During the past JET experiments, the ineffectiveness of Massive Gas Injection (MGI) to mitigate RE beam was observed[a]. This poor efficiency is suspected to be caused by the shallow penetration of MGI due to the presence of a cold dense background (BG) plasma. The characteristics of the BG plasma are poorly known as most of the conventional diagnostics cannot measure low electron temperature during post-disruption phase.
Assuming a parabolic electron temperature profile of BG plasma, the profile parameters are estimated using VUV spectroscopy with the help of a synthetic spectrum constructed from ADAS Photon-Emissivity Coefficient[b] (PEC) data. For various BG plasma electron densities (1.10^18 - ­3.10^19 m-^2) and runaway currents (0.4-1.11 MA), temperature profiles retain similar shape and the peak value lies between 5-20 eV. This is hotter than on smaller machines (1-2 eV in DIII-D[c]) and may explain the poor efficiency of MGI on RE beam mitigation at JET. No obvious increase or decrease of the temperature during the RE beam phase for a given pulse is clearly observed. A decrease of temperature with increasing maximum runaway current IRE is observed for a given flat-top plasma current.
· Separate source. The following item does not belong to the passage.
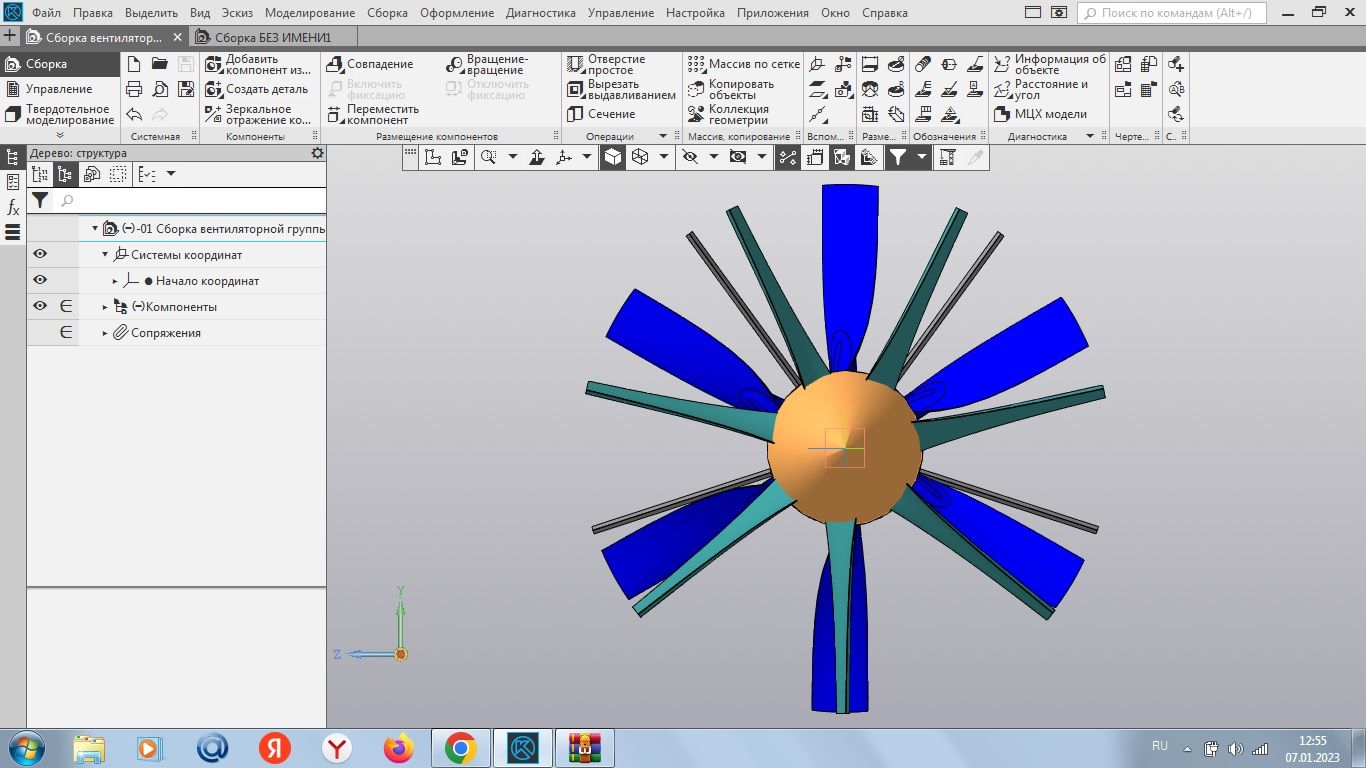Screen dimensions: 1366x768
Task: Click the Управление sidebar button
Action: tap(48, 88)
Higher electron temperatures are only observed in lower density BG plasmas and higher density plasmas tend to have lower Te.
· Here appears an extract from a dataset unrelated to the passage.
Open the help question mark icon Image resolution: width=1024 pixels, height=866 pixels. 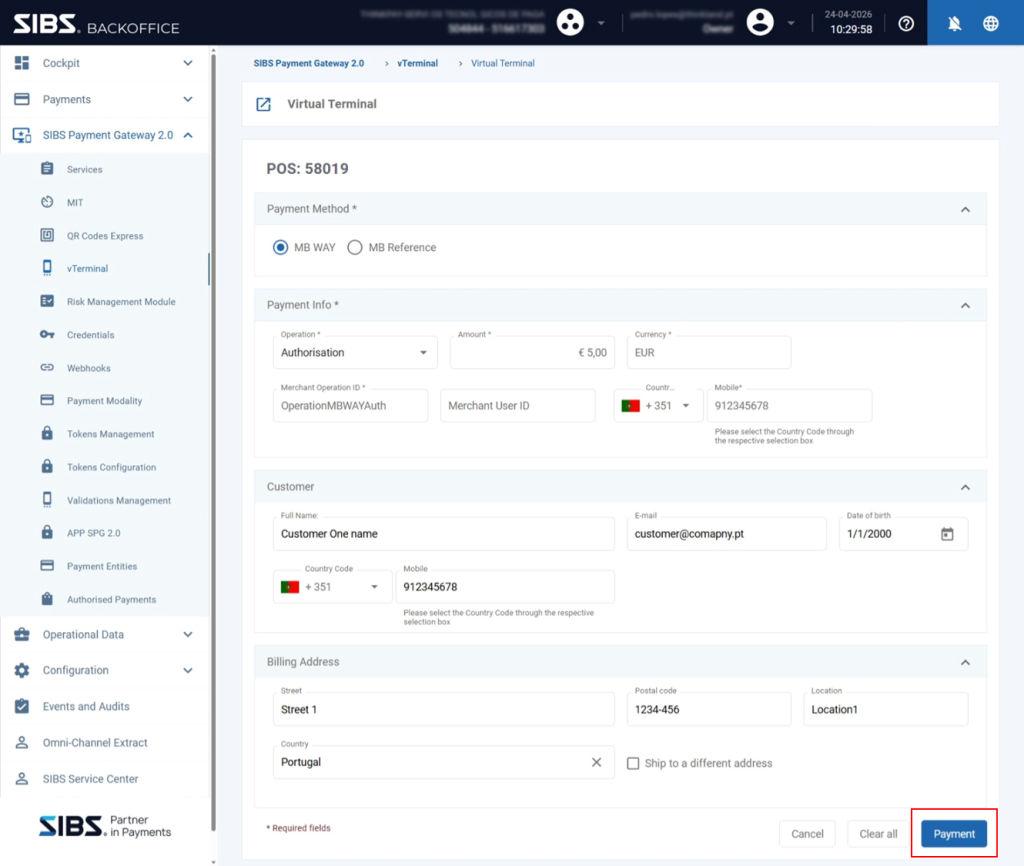click(906, 24)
By making a power balance of RE beam and BG plasma system, a 0D model based on experimental data will be proposed to explain the interaction of RE beam with the BG plasma.

References
[a] Reux, C. et al. 59th meeting of the APS Division of Plasma Physics ­ October 2017
[b] Summers, H. P. (2004) The ADAS User Manual, version 2.6 http://www.adas.ac.uk
[c] Hollmann et al, Nuclear Fusion 2013

Presentation materials

There are no materials yet.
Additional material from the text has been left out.